11. The apparatus of claim 10 wherein the separator further
comprises a central bypass port and an annular rotor passage
therearound.
12. The apparatus of claim 11 wherein the separator is disposed
adjacent to the rotor wherein the central bypass port of the
separator directs the bypass portion of the drilling fluid though
the bypass bore of the rotor, and wherein the rotor passage of the
separator directs the rotor portion of the drilling fluid onto the
plurality of vanes.
13. The apparatus of claim 12 wherein the rotor passage of the
separator further comprises stator vanes for directing the rotor
portion of the drilling fluid onto the plurality of vanes.
14. The apparatus of claim 7 further comprising a plurality of
rotor ports selectably alignable with a plurality of tubular body
ports.
15. The apparatus of claim 14 wherein each of the plurality of
rotor ports is selectably alignable with a unique tubular body
port.
16. The apparatus of claim 6 wherein the tubular body is
connectable inline within the drill string.
17. The apparatus of claim 16 wherein the tubular body includes
threaded end connectors for linear connection within the drill
string.
18. The apparatus of claim 10 wherein the bypass port of the
separator includes an inlet shaped to receive a blocking body so as
to selectably direct more drilling fluid through the rotor
passage.
19. The apparatus of claim 18 wherein the inlet has a substantially
spherical shape so as to receive a spherical blocking body.
Description
CROSS REFERENCE TO RELATED APPLICATIONS
[0001] This application claims priority of U.S. patent application
Ser. No. 12/458,005 filed Jun. 29, 2009 and PCT Patent Application
No.

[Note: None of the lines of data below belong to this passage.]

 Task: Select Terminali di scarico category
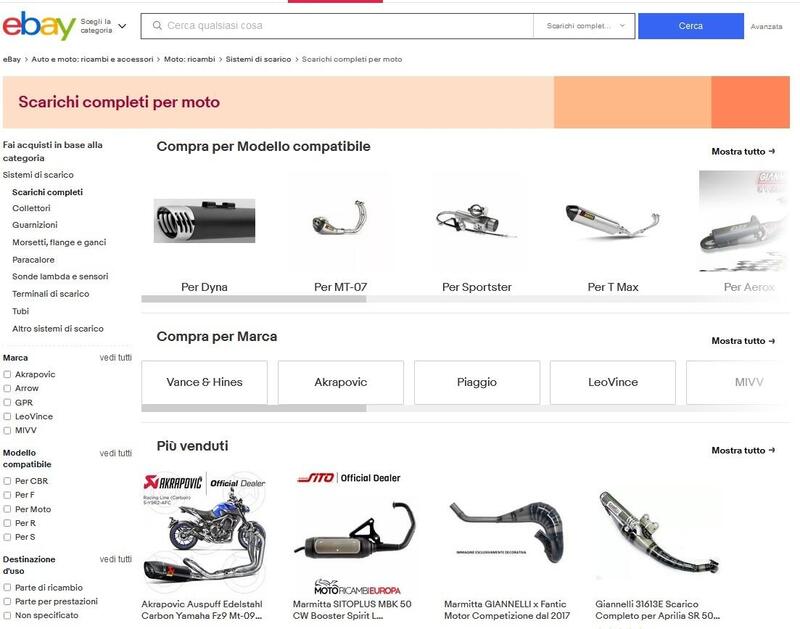tap(51, 294)
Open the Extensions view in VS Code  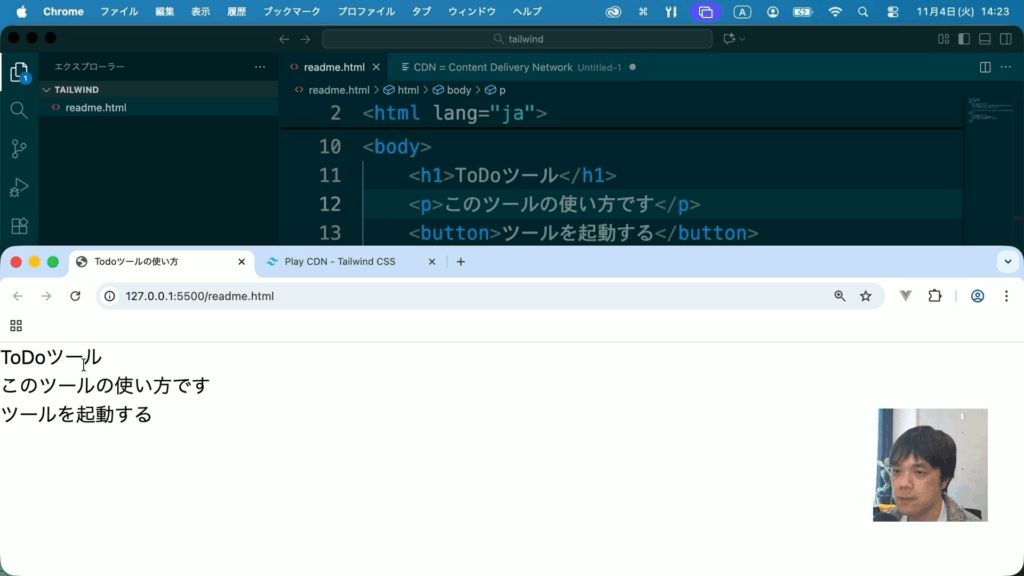pyautogui.click(x=19, y=226)
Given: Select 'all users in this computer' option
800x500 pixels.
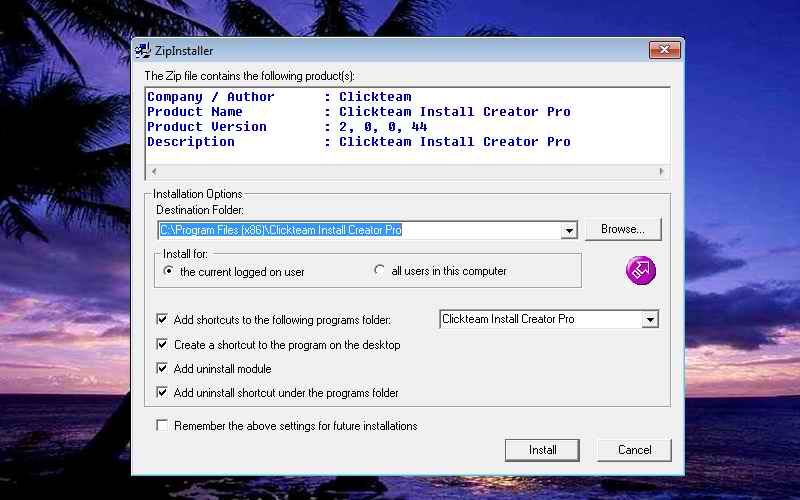Looking at the screenshot, I should click(380, 271).
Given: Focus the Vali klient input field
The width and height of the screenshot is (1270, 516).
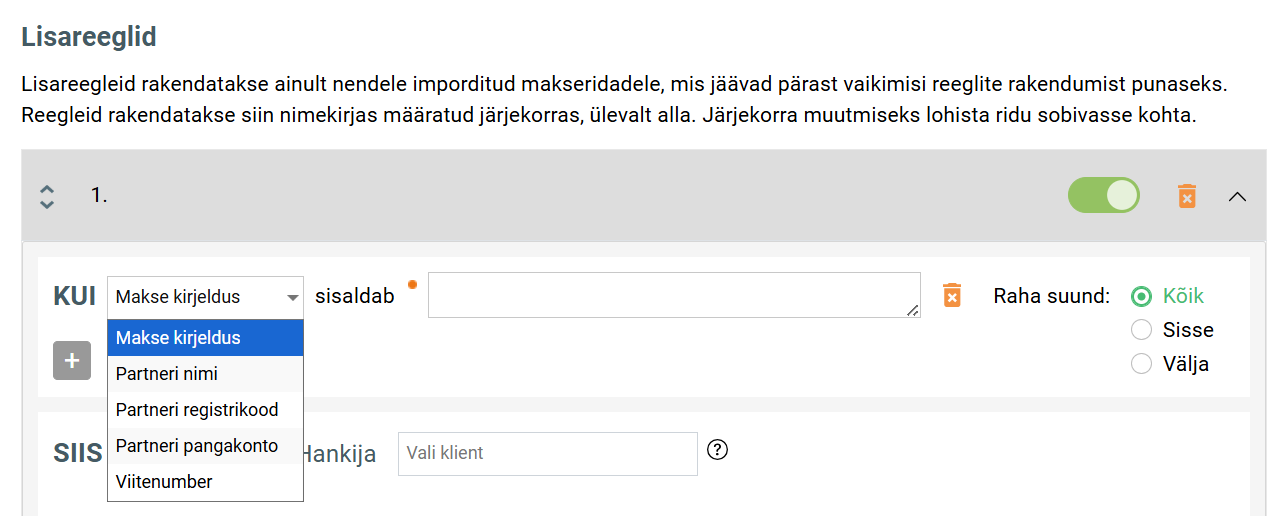Looking at the screenshot, I should [547, 453].
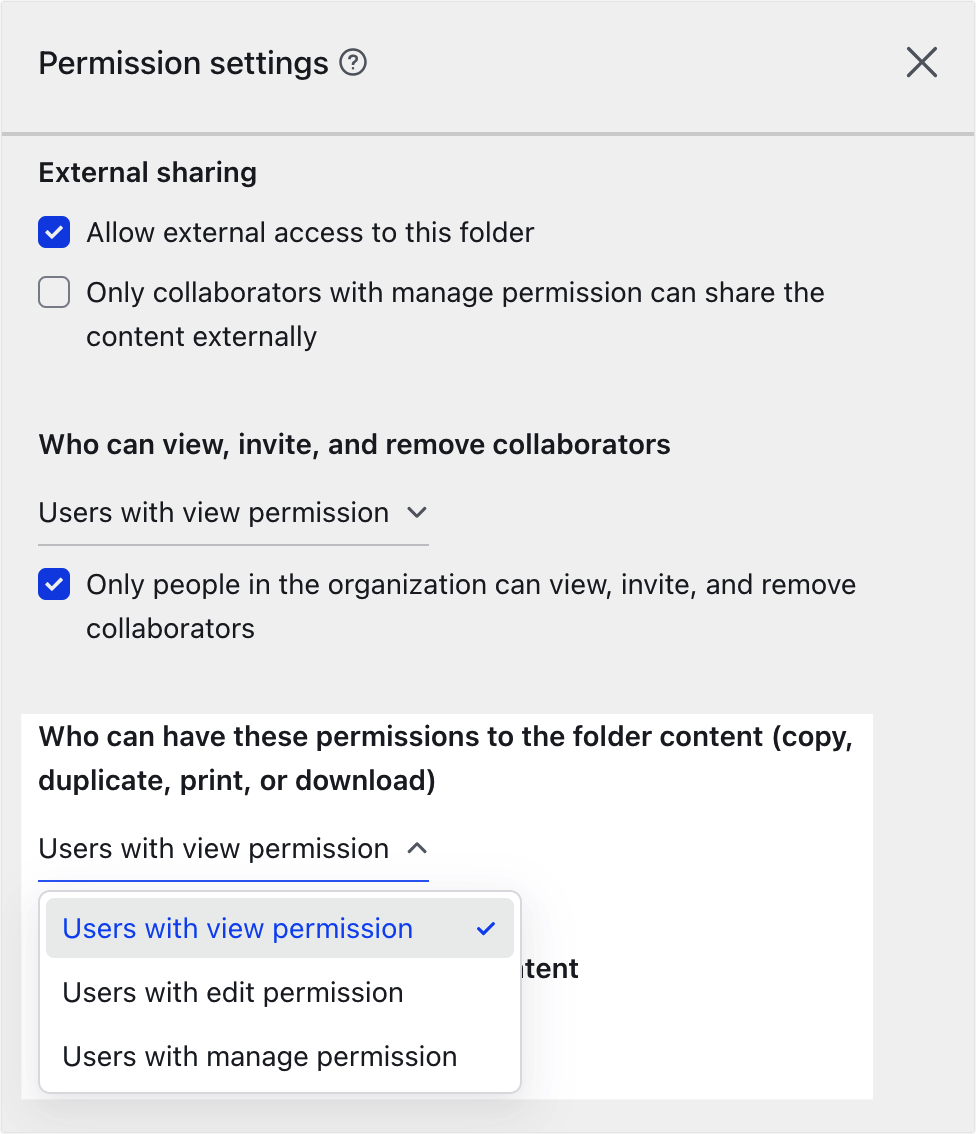Screen dimensions: 976x1134
Task: Click 'Who can view, invite, and remove collaborators' heading
Action: tap(354, 445)
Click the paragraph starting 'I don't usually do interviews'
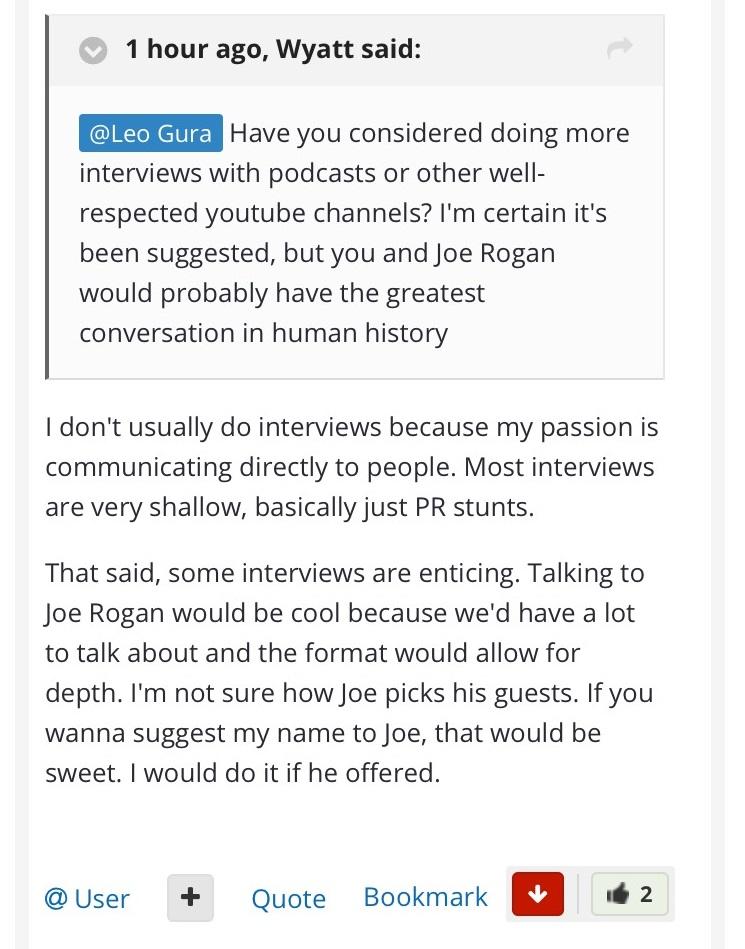 tap(352, 467)
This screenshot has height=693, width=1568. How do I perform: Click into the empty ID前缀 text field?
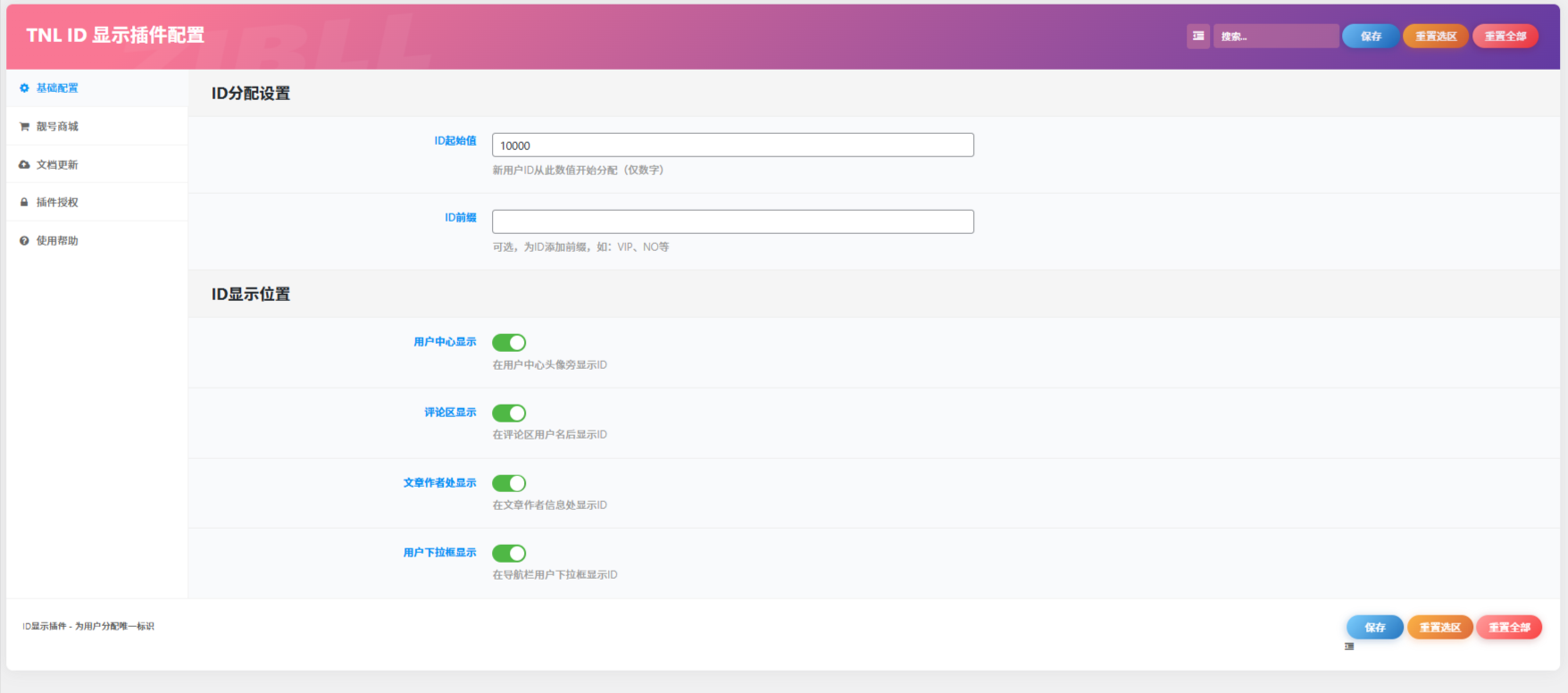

PCT/CA2009/001697 filed Nov. 27, 2009 and hereby incorporates
these applications by reference herein in their entirety.
BACKGROUND OF THE DISCLOSURE
[0002] 1. Field of Disclosure
[0003] The present disclosure relates to vibrating tools in
general, and in particular to a method and apparatus for vibrating
a downhole tool in a drill string.
[0004] 2. Description of Related Art
[0005] In the field of drilling, friction may frequently impair the
ability of the drill string to be advanced within the hole. For
example, highly deviated holes or horizontal drilling cannot rely
on the weight of the drill pipe alone to overcome friction from the
horizontal pipe resting against the wall of the hole.
[0006] Conventional vibration tools have alternatingly increased
the pressure of the drilling fluid within the drill string by
cyclically blocking and unblocking the flow of the drilling fluid
within the drill string. Such devices accordingly cyclically
increase the pressure of the drilling fluid within the drill string
and then release it. Such devices disadvantageously require a high
supply pressure over and above the supply pressure for the drilling
fluid. This increases cost and complexity of the machinery required
to support this operation. In addition, many conventional vibration
tools involve complex downhole systems and devices which may be
more prone to breakage.
[0007] Many such conventional vibration tools also create
backpressure in the drilling fluid supply. This has the negative
consequences of requiring supply pumps of greater capacity and also
reduces the supply pressure to the drilling bit. Still other
apparatuses have utilized blunt mechanical impacts which increases
the wear life and the complexity of the design.
SUMMARY OF THE DISCLOSURE
[0008] In some embodiments there is disclosed a method of vibrating
a downhole drill string. The method can comprise pumping a drilling
fluid down the drill string and cyclically venting the drilling
fluid through a valve disposed in a side wall of the drilling
string so as to cyclically reduce the pressure of the drilling
fluid in the drill string.
[0009] In some embodiments, the method can further comprise
rotating at least one rotor within a tubular body disposed in-line
within the drill string wherein the venting can comprise
intermittently passing the drilling fluid through a rotor port
disposed in the rotor and a corresponding tubular body port
disposed in the tubular body. The rotor can be rotated by the
drilling fluid.
[0010] In some embodiments, the method can further comprise
separating the drilling fluid into a central bypass portion and an
annular rotor portion, the bypass portion can flow past the rotor,
and the rotor portion can rotate the rotor. The bypass portion and
the rotor portion can be combined after the rotor portion rotates
the rotor, wherein the combined rotor portion and the bypass
portion can pass through the rotor port and the tubular port.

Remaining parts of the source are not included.